Australia's RBA Cuts Economic Growth Forecasts

Australia's central bank on Monday lowered its forecasts for economic growth for the next two years, saying it would be reviewing interest rates in the months ahead with the aim of avoiding an even sharper slowdown in domestic demand.


In its quarterly monetary-policy statement, the Reserve Bank of Australia (RBA) said the intensification of the global financial crisis meant the outlook for world growth was significantly weaker than previously assumed. Its new forecasts were even lower than the government's revised forecasts announced last week.

Falling share prices had also cut into household wealth at home, while a slump in commodity prices would hurt earnings from Australia's resource exports, the bank said.

As a result, the central bank had decided that a significantly more rapid easing in monetary policy was needed and it slashed the key cash rate by 200 basis points between September and November, taking it to a three-year low of 5.25 percent.

"In reviewing the stance of monetary policy each month in the period ahead, the board will be seeking to strike the appropriate balance between avoiding an unduly sharp weakening in demand and the need for inflation to fall back to the target over a reasonable period," wrote RBA Governor Glenn Stevens in an introduction to the 68-page report.

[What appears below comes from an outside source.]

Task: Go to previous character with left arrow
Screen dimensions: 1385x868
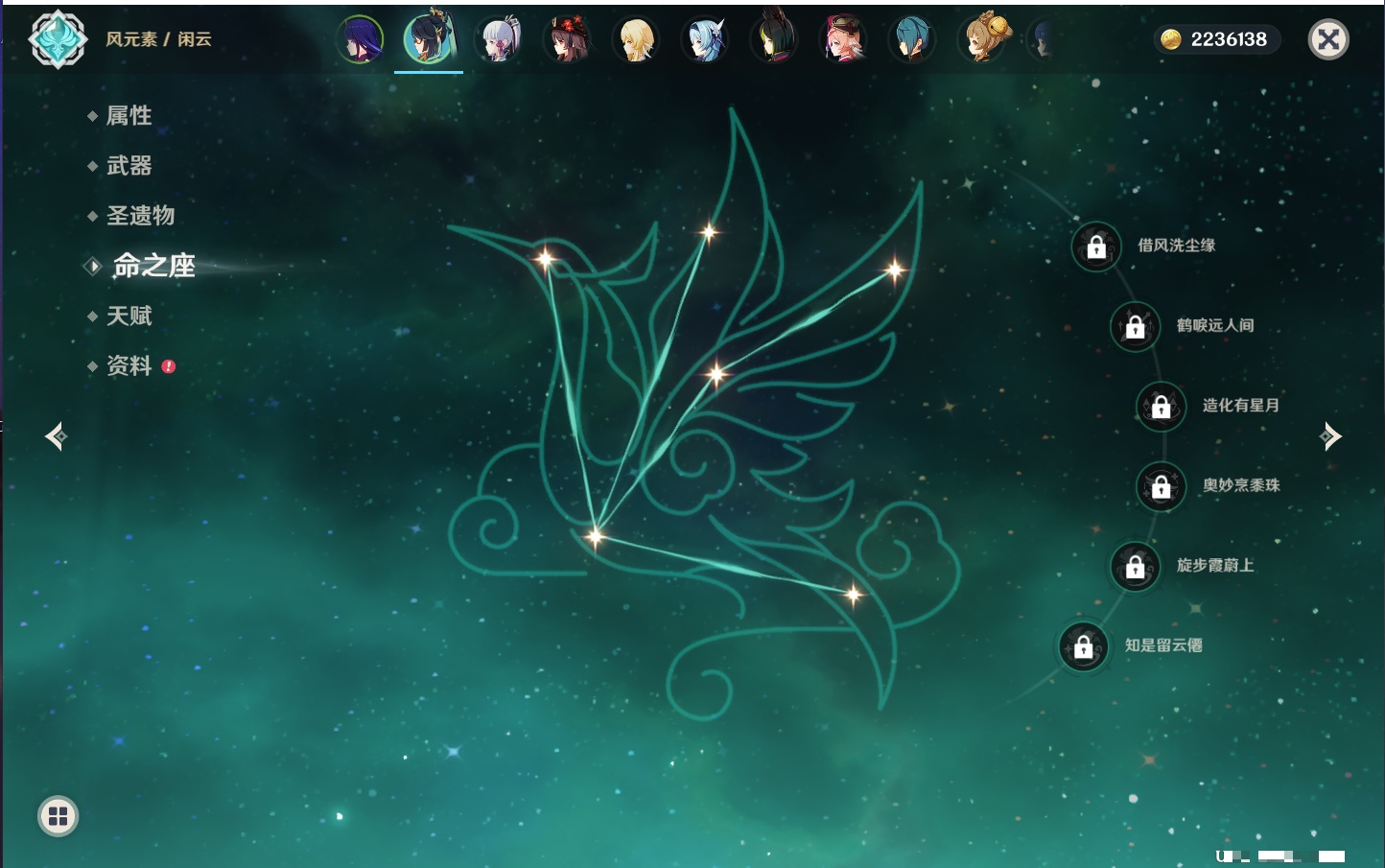Action: (56, 436)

Investors are pricing in a further cut of at least 75 basis points when the RBA board meets next month and see rates reaching 4.25 percent or lower by March.

The RBA cut its forecast for economic growth in 2008 to 1.5 percent, from a previous 2.0 percent, and for 2009 to 1.75 percent from 2.5 percent. It saw growth picking up to 2.5 percent in 2010, but again that was down from 2.75 percent previously.

"Given the weakness in the global economy, prospects are that growth in domestic spending and activity will remain below trend for some time," wrote Stevens.

One drag on the economy would be the sharp drop in prices for Australia's commodity exports. "It is clear that Australia's terms of trade have now peaked, and movements in the terms of trade are likely to subtract noticeably from national income growth over the year ahead," said Stevens.

Yet the central bank also revised up its estimates of underlying inflation by around a quarter of a percentage point to reflect the boost to import prices from the steep fall in the Australian dollar in recent months.

It now sees core inflation slowing only gradually from the current 17-year high of 4.7 percent to reach 3.5 percent by the end of next year and 3 percent by the end of 2010. Inflation would only return to within its 2 to 3 percent target band in 2011, instead of 2010 as previously anticipated.

It noted the outlook for growth and inflation was especially uncertain right now. One potential threat to Australia was a more rapid unwinding of the resources boom, which could badly affect previously optimistic business spending plans.

"It appears likely that there will be a significant scaling-back of earlier investment plans, in view of the deteriorating world outlook and increased financial uncertainties," wrote Stevens.

It predicted business investment would fall gradually over the next two years, in part because firms were finding it harder to get credit.

On the other hand, there was a chance the global economy would respond to monetary and fiscal stimulus and rebound more quickly than expected, said the RBA. The fall in commodity prices might also prove overdone, it added.